(Pixel coordinate grounding data)
# # # #

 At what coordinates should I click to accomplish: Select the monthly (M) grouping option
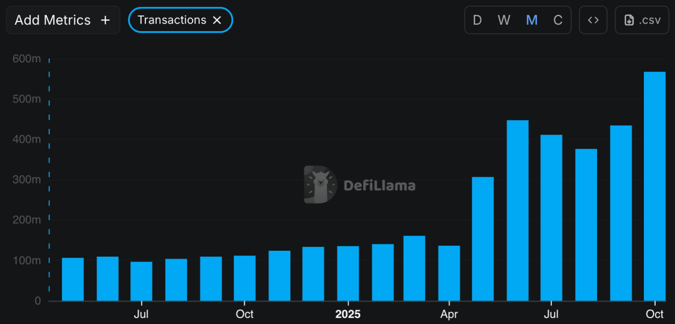532,20
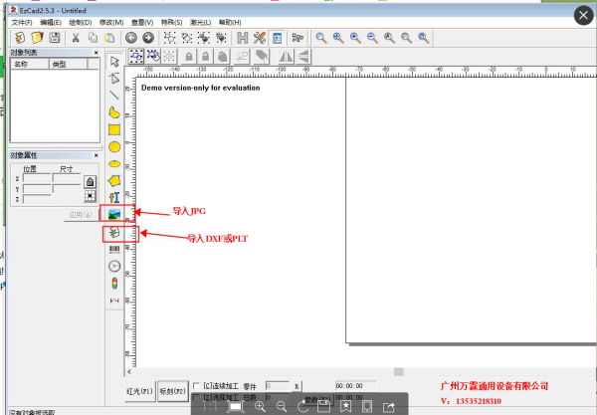Click the import DXF/PLT vector file icon
Image resolution: width=597 pixels, height=415 pixels.
(x=114, y=233)
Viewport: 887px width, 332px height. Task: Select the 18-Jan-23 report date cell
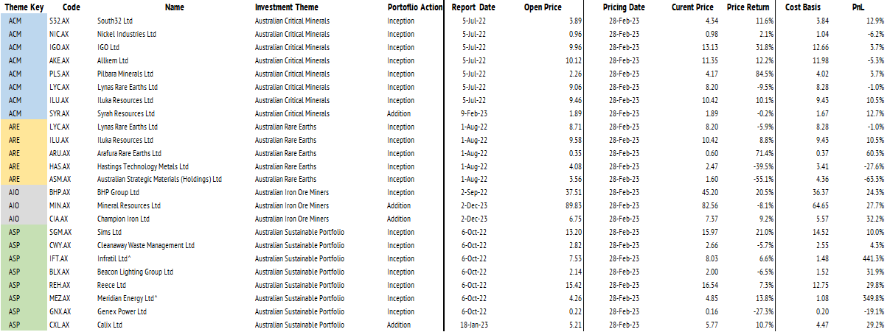tap(471, 325)
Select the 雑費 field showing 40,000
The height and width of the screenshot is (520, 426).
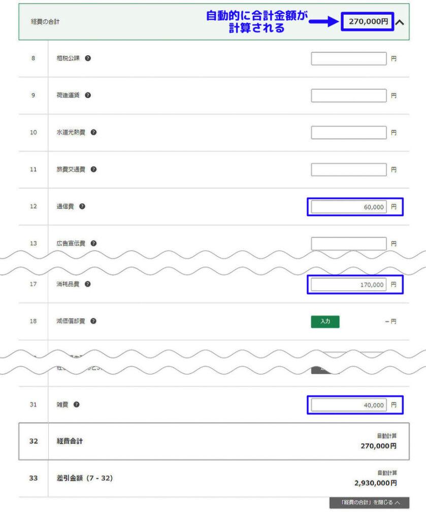click(x=349, y=405)
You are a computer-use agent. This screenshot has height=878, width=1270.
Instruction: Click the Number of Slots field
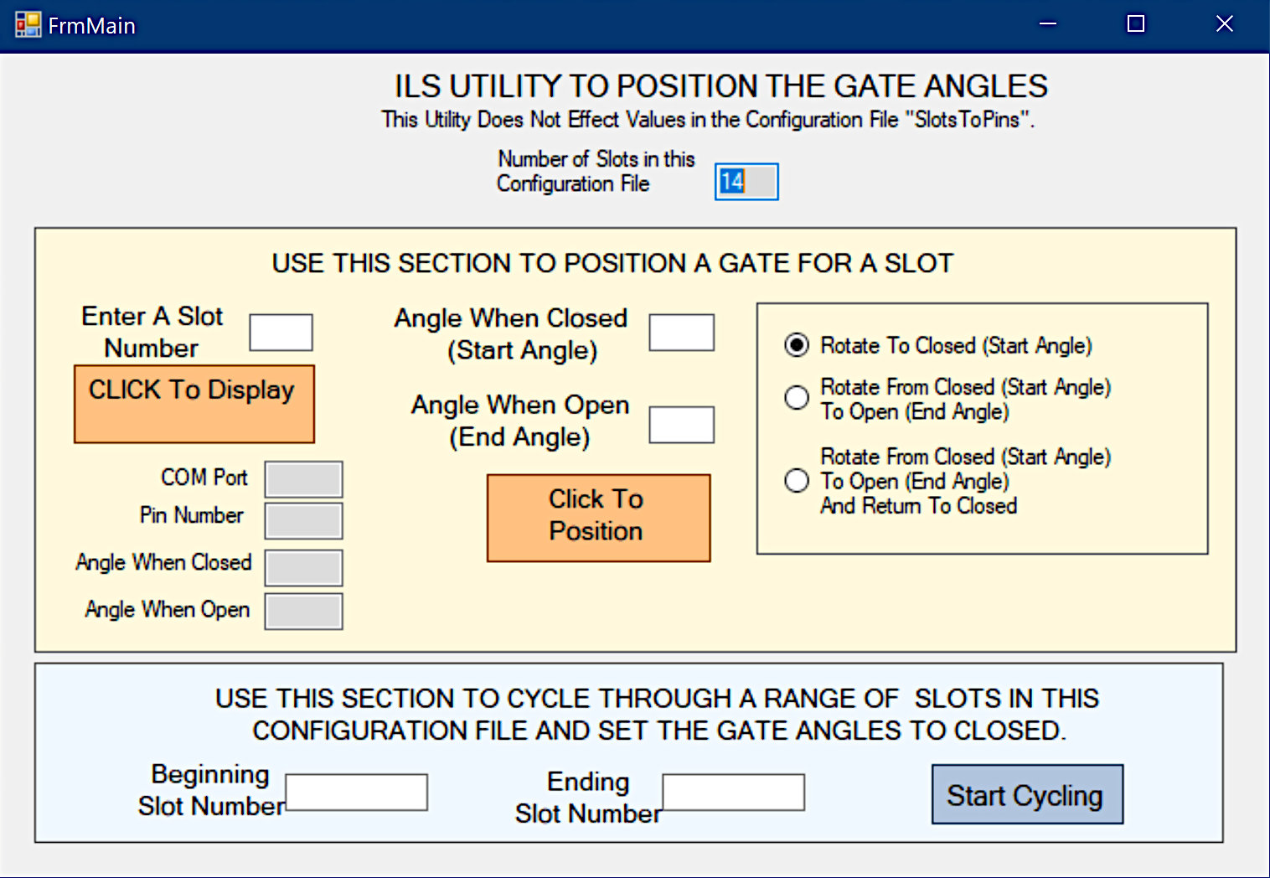tap(746, 182)
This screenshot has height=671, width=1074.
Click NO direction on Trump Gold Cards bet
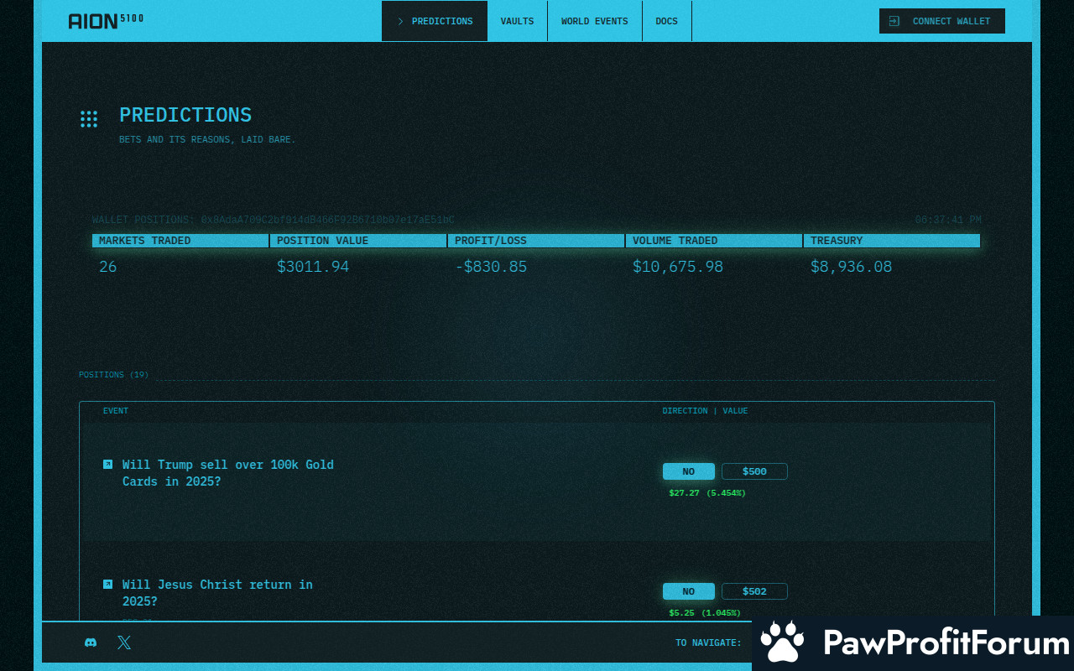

# # # #

(WHAT IS REQUIRED): Go through the records and show every line with the string "This" in it.

(EXPECTED ANSWER):
You are a computer-use agent. This screenshot has height=878, width=1270.
This screenshot has height=671, width=1074.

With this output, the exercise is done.